What you will do:
Print the entries again as they stand, starting at the line that contains "This screenshot has width=1083, height=538." and ending after the line that contains "click(1238, 29)". Leave the pictures out of your answer.
# # #
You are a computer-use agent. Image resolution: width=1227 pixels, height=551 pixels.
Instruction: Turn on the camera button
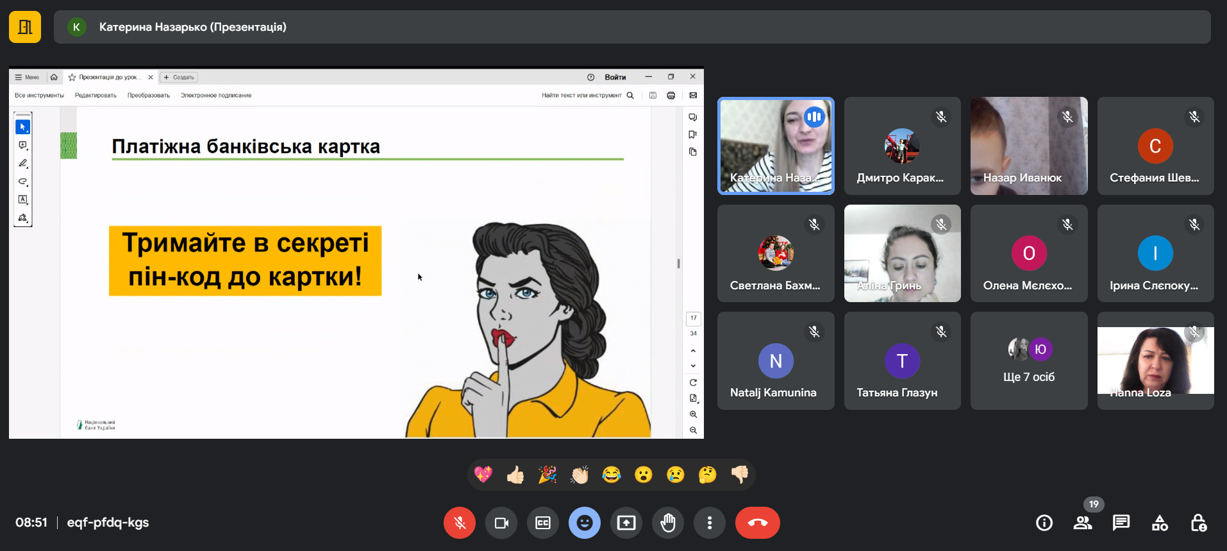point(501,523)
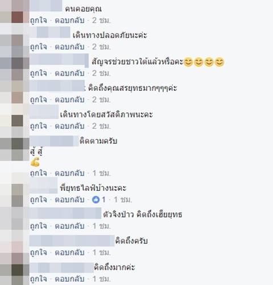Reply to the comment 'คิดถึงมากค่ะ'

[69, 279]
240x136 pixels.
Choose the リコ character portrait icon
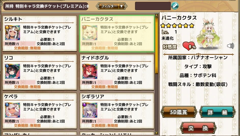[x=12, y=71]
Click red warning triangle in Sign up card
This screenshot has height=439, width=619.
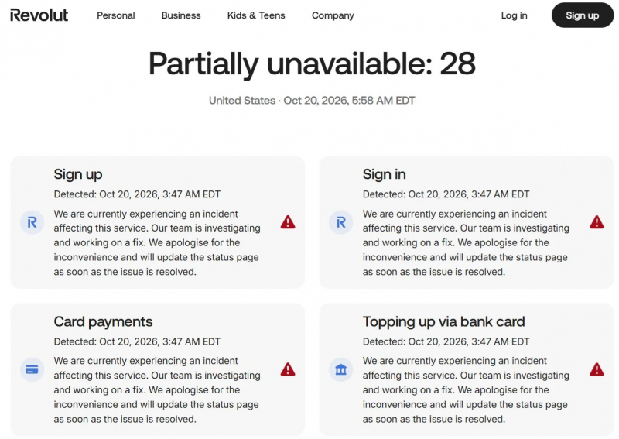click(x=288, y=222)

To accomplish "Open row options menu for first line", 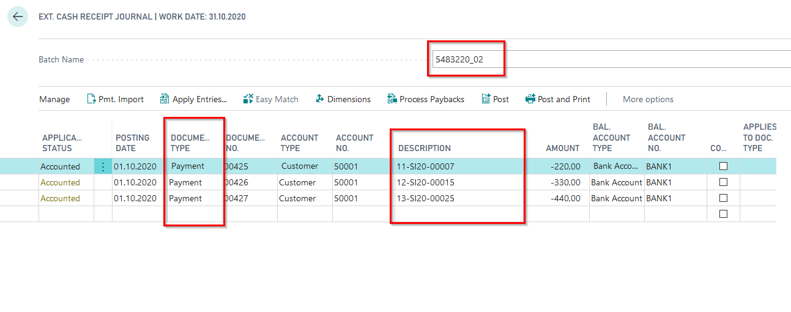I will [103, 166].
# # #
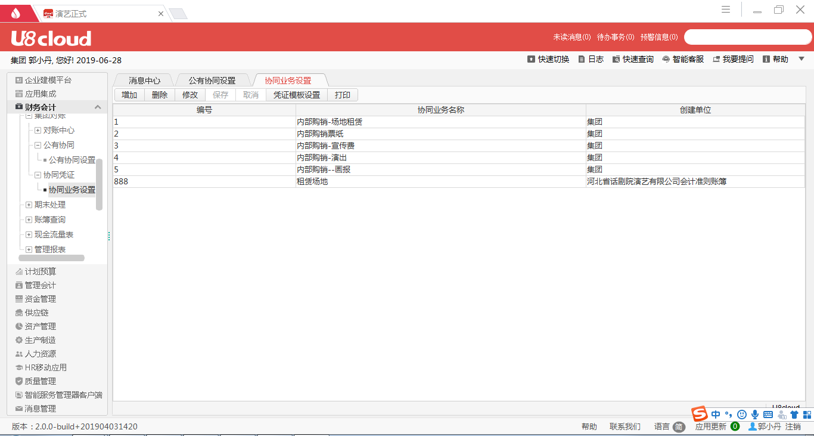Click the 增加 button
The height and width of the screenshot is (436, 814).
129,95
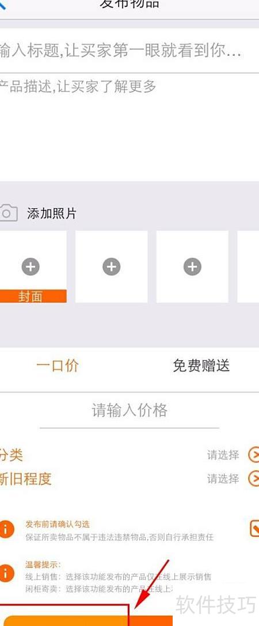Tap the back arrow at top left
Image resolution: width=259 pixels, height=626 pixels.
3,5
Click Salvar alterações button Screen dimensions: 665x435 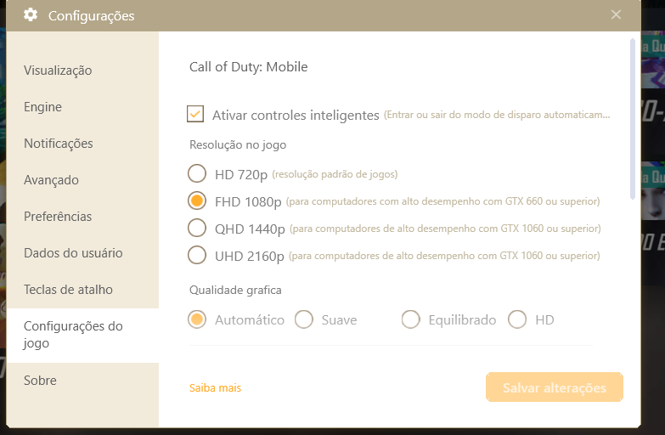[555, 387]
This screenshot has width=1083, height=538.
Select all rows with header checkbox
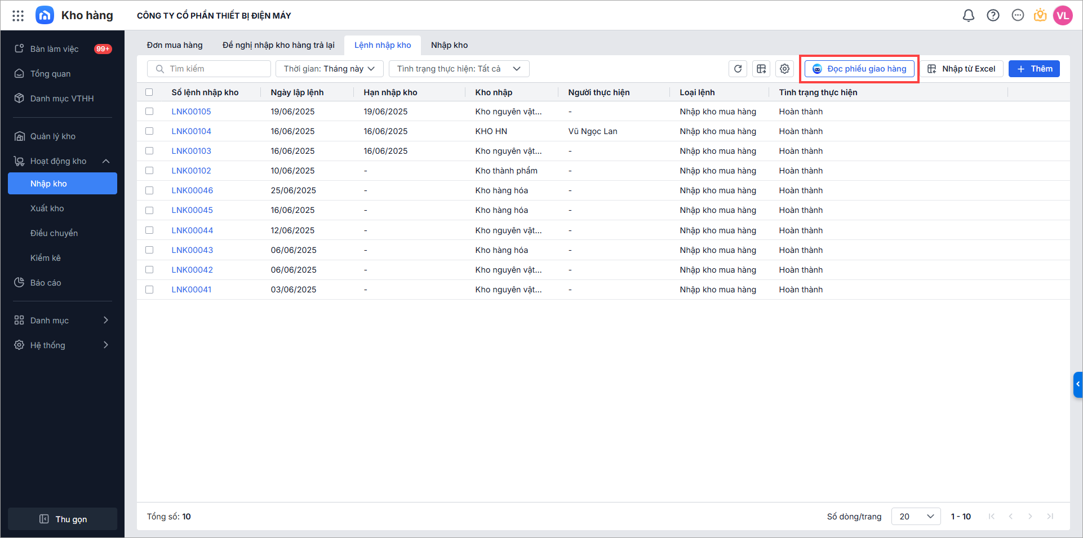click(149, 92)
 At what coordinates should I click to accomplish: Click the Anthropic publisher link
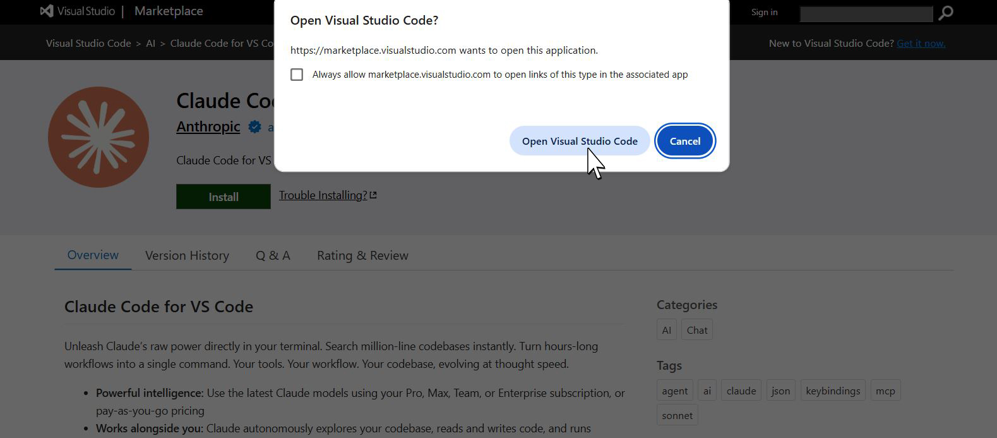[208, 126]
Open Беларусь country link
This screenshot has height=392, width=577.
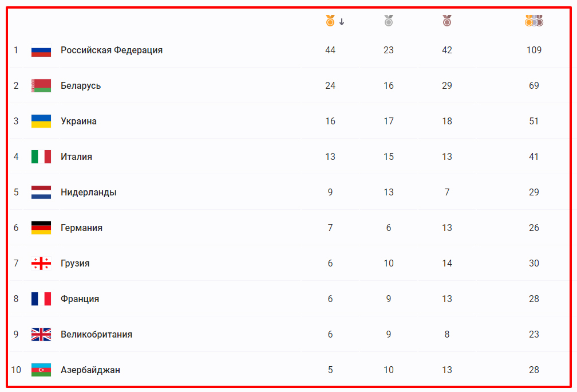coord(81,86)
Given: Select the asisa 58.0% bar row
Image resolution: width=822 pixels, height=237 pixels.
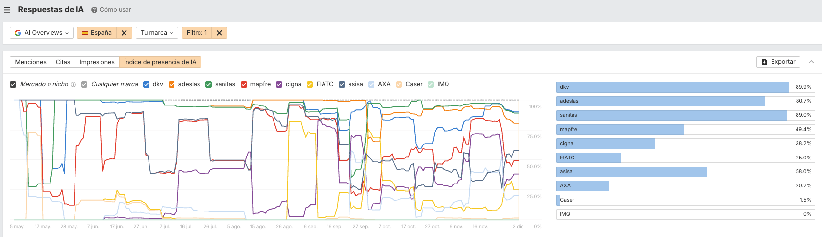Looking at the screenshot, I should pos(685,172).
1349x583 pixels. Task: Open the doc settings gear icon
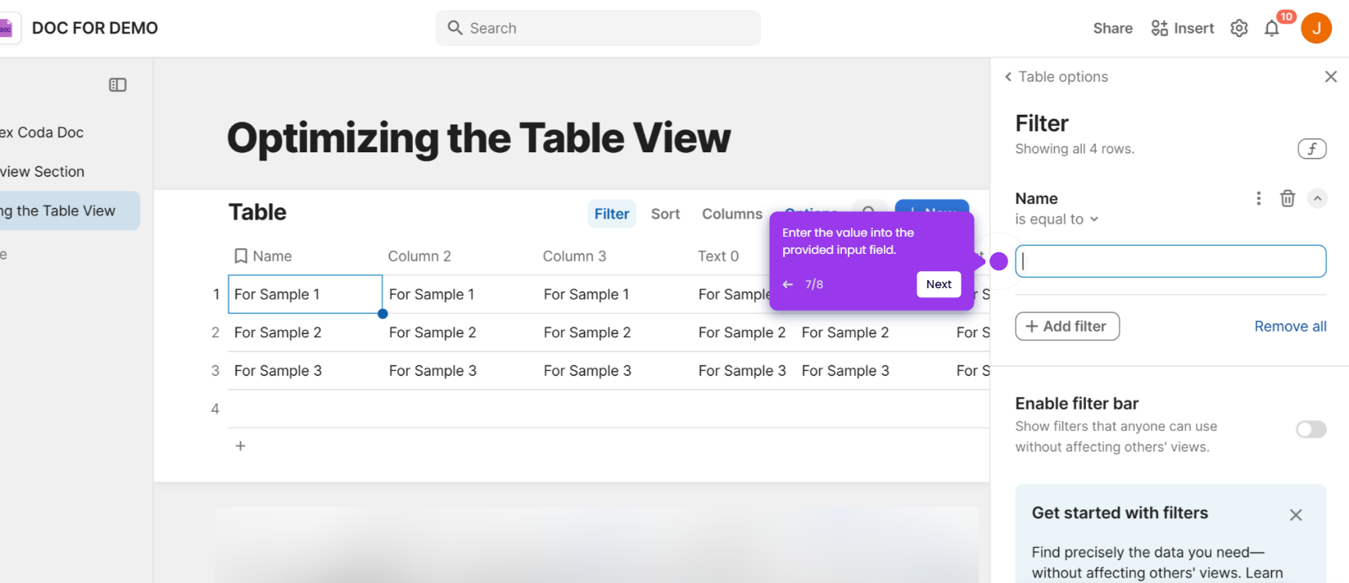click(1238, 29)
# # #
Task result:
This screenshot has width=1083, height=538.
Select all rows with header checkbox
click(149, 92)
 At what coordinates should I click to accomplish: Click the Anthropic publisher link
[208, 126]
Open Беларусь country link
This screenshot has height=392, width=577.
coord(81,86)
Given: Select the asisa 58.0% bar row
Image resolution: width=822 pixels, height=237 pixels.
Looking at the screenshot, I should pos(685,172).
1349x583 pixels. Task: Open the doc settings gear icon
click(1238, 29)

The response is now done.